Friday, December 2, 2011

Deception Island

Deception Island is an island in South Shetland off the Antarctic Peninsula, which has one of the safest harbours in Antarctica. The island is the caldera of an active volcano, which caused serious damage to the local scientific stations in 1967 and 1969. The island previously held a whaling station; it is now a tourist destination and scientific outpost, with research bases being run by Argentina and Spain. Various countries have previously asserted sovereignty, but it is now administered under the Antarctic Treaty System.

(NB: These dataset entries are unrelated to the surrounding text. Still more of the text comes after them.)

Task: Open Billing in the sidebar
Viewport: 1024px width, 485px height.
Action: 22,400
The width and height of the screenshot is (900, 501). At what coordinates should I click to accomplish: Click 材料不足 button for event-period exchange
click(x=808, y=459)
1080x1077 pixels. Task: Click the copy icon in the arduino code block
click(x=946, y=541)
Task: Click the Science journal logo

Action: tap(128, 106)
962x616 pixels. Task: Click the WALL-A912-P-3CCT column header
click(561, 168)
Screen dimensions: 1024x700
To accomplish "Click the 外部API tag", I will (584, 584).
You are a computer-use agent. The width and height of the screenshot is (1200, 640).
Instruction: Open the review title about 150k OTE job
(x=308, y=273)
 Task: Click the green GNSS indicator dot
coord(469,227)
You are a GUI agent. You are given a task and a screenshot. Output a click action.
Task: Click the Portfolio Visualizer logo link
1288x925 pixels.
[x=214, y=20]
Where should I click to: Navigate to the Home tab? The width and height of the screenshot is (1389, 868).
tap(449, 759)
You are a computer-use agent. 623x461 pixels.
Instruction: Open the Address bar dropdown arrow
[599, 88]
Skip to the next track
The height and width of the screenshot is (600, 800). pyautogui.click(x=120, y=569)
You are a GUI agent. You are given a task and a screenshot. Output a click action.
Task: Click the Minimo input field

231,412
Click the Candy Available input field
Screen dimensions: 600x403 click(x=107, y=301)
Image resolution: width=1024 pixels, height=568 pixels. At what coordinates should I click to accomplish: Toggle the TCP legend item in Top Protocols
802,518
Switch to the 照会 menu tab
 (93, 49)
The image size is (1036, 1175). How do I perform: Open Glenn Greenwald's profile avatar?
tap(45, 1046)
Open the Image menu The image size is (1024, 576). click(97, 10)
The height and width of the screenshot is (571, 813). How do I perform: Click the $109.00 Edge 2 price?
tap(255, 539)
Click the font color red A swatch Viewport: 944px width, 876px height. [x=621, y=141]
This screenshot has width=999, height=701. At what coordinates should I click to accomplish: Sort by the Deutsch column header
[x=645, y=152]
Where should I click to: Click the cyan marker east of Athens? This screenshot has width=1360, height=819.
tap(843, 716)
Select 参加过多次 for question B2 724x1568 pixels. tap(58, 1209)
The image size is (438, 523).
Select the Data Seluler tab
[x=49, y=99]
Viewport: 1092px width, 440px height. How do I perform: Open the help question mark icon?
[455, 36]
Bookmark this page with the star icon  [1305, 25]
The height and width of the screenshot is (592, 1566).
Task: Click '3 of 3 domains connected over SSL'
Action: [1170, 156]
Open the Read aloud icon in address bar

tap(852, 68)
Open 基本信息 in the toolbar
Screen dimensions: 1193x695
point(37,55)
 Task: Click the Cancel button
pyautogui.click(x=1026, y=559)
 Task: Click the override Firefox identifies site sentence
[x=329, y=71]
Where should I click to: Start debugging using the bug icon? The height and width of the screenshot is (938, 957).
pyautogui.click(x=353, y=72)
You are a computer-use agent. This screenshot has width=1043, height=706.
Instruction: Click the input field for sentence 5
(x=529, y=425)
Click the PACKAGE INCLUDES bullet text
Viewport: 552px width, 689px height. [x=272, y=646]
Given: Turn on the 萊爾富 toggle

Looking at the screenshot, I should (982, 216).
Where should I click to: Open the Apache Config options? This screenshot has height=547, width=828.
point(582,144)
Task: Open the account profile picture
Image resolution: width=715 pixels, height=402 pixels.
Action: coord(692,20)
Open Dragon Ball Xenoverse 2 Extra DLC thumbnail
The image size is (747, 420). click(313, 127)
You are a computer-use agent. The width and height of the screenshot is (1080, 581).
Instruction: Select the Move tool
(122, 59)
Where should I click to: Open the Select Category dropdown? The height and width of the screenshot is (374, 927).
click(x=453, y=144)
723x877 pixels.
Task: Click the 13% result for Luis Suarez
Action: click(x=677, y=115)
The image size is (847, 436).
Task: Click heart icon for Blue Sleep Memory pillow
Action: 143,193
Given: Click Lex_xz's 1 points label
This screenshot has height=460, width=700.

Since the early 19th century, Deception Island was a favourite refuge area from the storms and icebergs of Antarctica. It was first used by sealers. In 1829, the British Naval Expedition to the South Atlantic under the command of Captain Henry Foster stopped at Deception Island, conducted a topographic survey and some scientific experiments there, particularly pendulum and magnetic observations. In 1906, a Norwegian-Chilean whaling company started using Whalers Bay as a base for a factory ship, the Gobernador Bories. Other whaling operations followed suit, and by 1914 there were 13 factory ships based there.

The station did not actually process whale blubber, which was done on the ships, but instead took the carcasses and boiled them down to extract additional whale oil, using large iron boilers, and storing the results in iron tanks.

Whale oil prices dropped during the Great Depression, making the station economically unprofitable, thus it was abandoned in 1931. Advances in factory ships made shore stations for carcass processing unnecessary, and so it was never reoccupied. Forty-five men were buried in the station's cemetery, but the cemetery was again buried in a 1969 volcano eruption, and the only remaining signs are the rusting boilers and tanks.

Other remains at Whalers Bay include an aircraft hangar with a bright orange derelict airplane fuselage outside (removed in 2004), and the British scientific station house (Biscoe House), with the middle torn out by the mudflows in 1969.

In the 1940s and 1950s, Argentina contested control of Deception Island with the UK with some removals of the sovereign flag and temporary occupation of the island.

On 3 February 1944, the British established a permanent base on Deception Island as part of Operation Tabarin, and occupied it until 5 December 1967, when another volcanic eruption forced a temporary withdrawal. It was used again between 4 December 1968 and 23 February 1969, when further volcanic activity caused it to be abandoned.

In 1955, Chile inaugurated its station Pedro Aguirre Cerda at Pendulum Cove, to increase the Chilean presence in the sector claimed by that nation.

In 1961, Argentina's president Arturo Frondizi visited to show his country's interest. Argentine Base Deception

In 1963, the American Coast Guard icebreaker USCGC Eastwind (WAGB-279) visited Deception Island. There were two scientific stations active, a British and a Chilean. The Chileans had an air strip and flew a DeHavilland Beaver back and forth to Punta Arenas for resupply. There were active fumaroles spewing noxious gases and some fumaroles had churning volcanic ash in the depressions. The Eastwind ran aground inside the volcano which is likely the only time an American military ship ever ran aground inside an active volcano. The ship refloated with the rising tide.

In 1969, a violent volcanic eruption demolished the Chilean stations Pedro Aguirre Cerda and Gutierrez Vargas. The volcano has mostly destroyed other attempts to maintain permanent facilities, and as of 2000, there were only two scientific stations still in use, both summer-only; Spain has the Gabriel de Castilla, and Argentina has its DecepciĆ³n Station.